In a few weeks, we will be off to sectionals, and I am excited about the chance to advance to nationals. I will enjoy the challenge. I will channel my inner warrior. I will go all out to win. But win, lose, or draw, I know that the time off court with friends old and new will give me plenty to be happy about. And after the thrill of victory or the agony of defeat fades, the friendships will still remain.

Control What You Can Control, Part 2

Control

Living with my brother has been an enlightening experience in many ways. I never realized how different our experiences have been, given that I’m 7 years older than him and was not around for much of what happened to him. However, we have experienced enough similarities in our upbringing to struggle with the same problems with relationships–which is why neither of us is in one, we are not married, and we don’t have children.

So far I have dealt with my inability to have a healthy relationship by avoiding them altogether. But at the beginning of this year, I began to panic. Because I really would like to be in a relationship at some point, but I didn’t see how it was possible to change at this stage of my life.

So I have embarked on this self-created intensive relationship rehabilitation treatment program. I have regular phone sessions with my therapist now. I have a syllabus of books that I need to read. I’ve even embraced the term codependence, which I’ve always hated, because it best captures the problems I have with choosing people who have been traumatized, issues of control, and being able to read other people’s feelings but having no idea whether I need to eat, pee, or take an Ativan.

I just finished Breathing Under Water, by Richard Rohr, my spiritual guru. In it he demonstrates how 12 Step Programs are consistent with the teachings of Jesus. So I figured this was a good choice for curing my addiction to unhealthy relationships.

You know how sometimes you really like someone else’s opinion because it confirms your own beliefs? Well, that is not why I liked this book. Most of the stuff he said I would have never in a million years came up with myself.
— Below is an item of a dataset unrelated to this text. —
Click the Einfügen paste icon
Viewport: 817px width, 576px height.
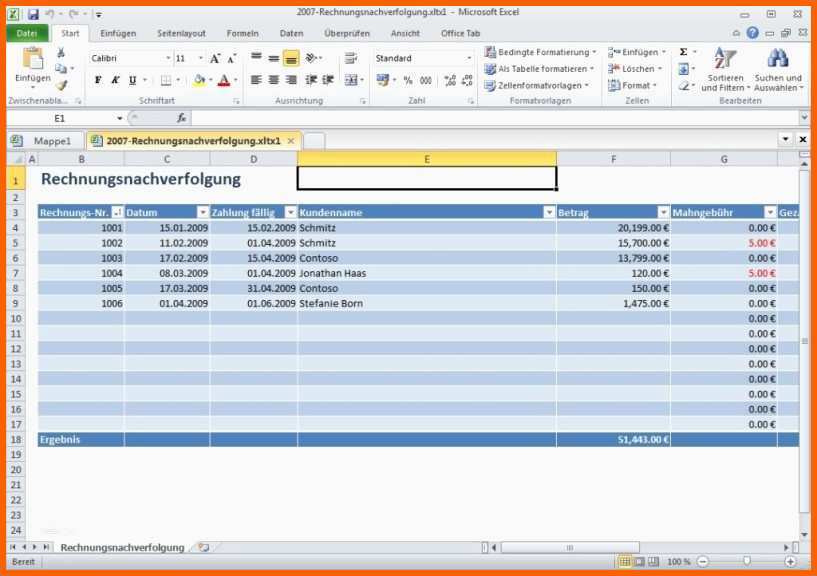[x=32, y=61]
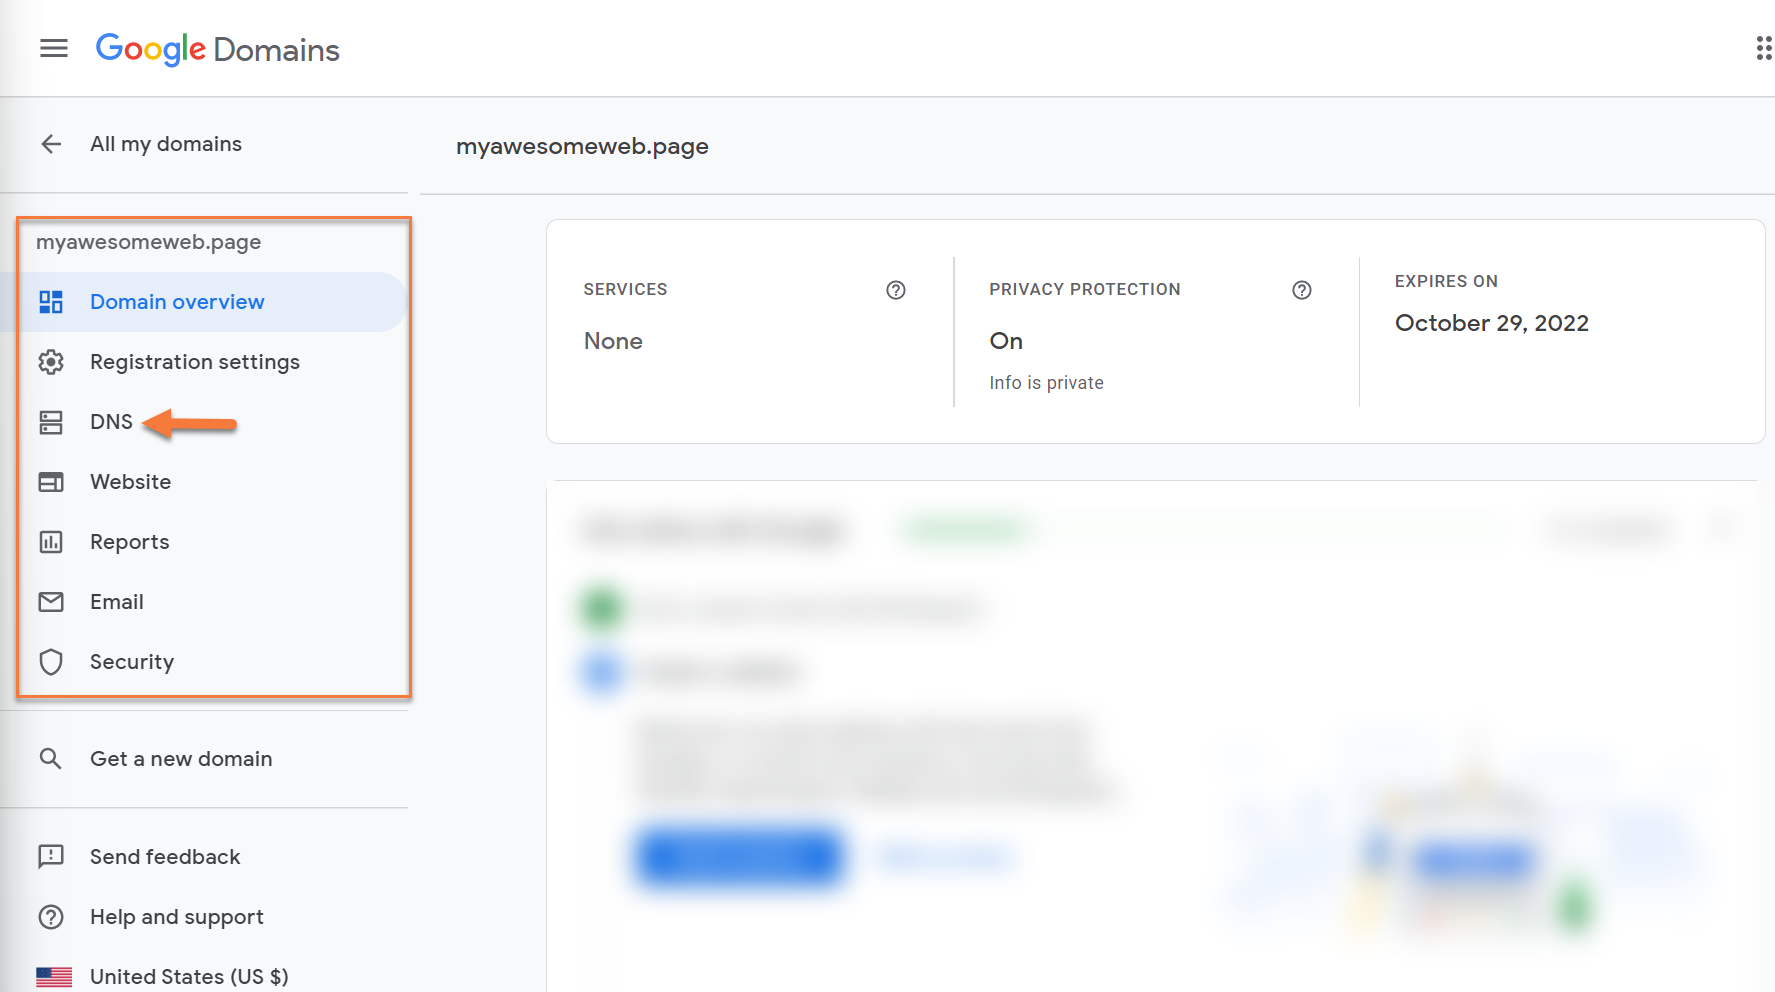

But he made me think, and I want what he says to be true, even though it seems too good to be true.

For example, in the step regarding character defects, he said that the goal is not to fix these defects but to turn them over to God. That’s what people mean when they say to let go and let God. I always wondered. We have to work to admit what our faults are, but once we do, it’s not on us to be able to correct them by ourselves. Which is a relief, because I’ve really, really been trying without much success.

Take jealousy, for example. I used to deal with it by trying to control other people. Don’t do or say anything to make me jealous! Which was not a great strategy. Then I accepted that it was on me and tried to be rational, to practice self-compassion, to distract myself, and every other technique I could think of. But experiencing jealousy hurts in a way that I cannot bear, for reasons that are not my fault. And it’s not my fault that I can’t fix this thing about myself.

So in my attempt to turn my character defects over to God, every time I encounter one, I say something like, OK God, here’s another one. I’ve really tried, but I can’t fix it by myself. I finally get it. I’m not in control. I need your help. I don’t want this thing to hurt me anymore, and I don’t want it to interfere with my ability to love others. So any time you feel like making me whole in this place of brokenness, I’m ready. I’ll just hang out here, waiting patiently. Or I’ll try to wait patiently. Impatience is also one of my character defects that I need help with.

And you know what? It helps. It gives me hope that change is possible, no matter how much trauma I’ve experienced, how old I am, how many times I’ve made the same mistakes, and how long it took me to realize that I can’t control everything.

Don’t get me wrong–I still have my reading list. Because you still have to do the work. You just don’t have to do it all alone.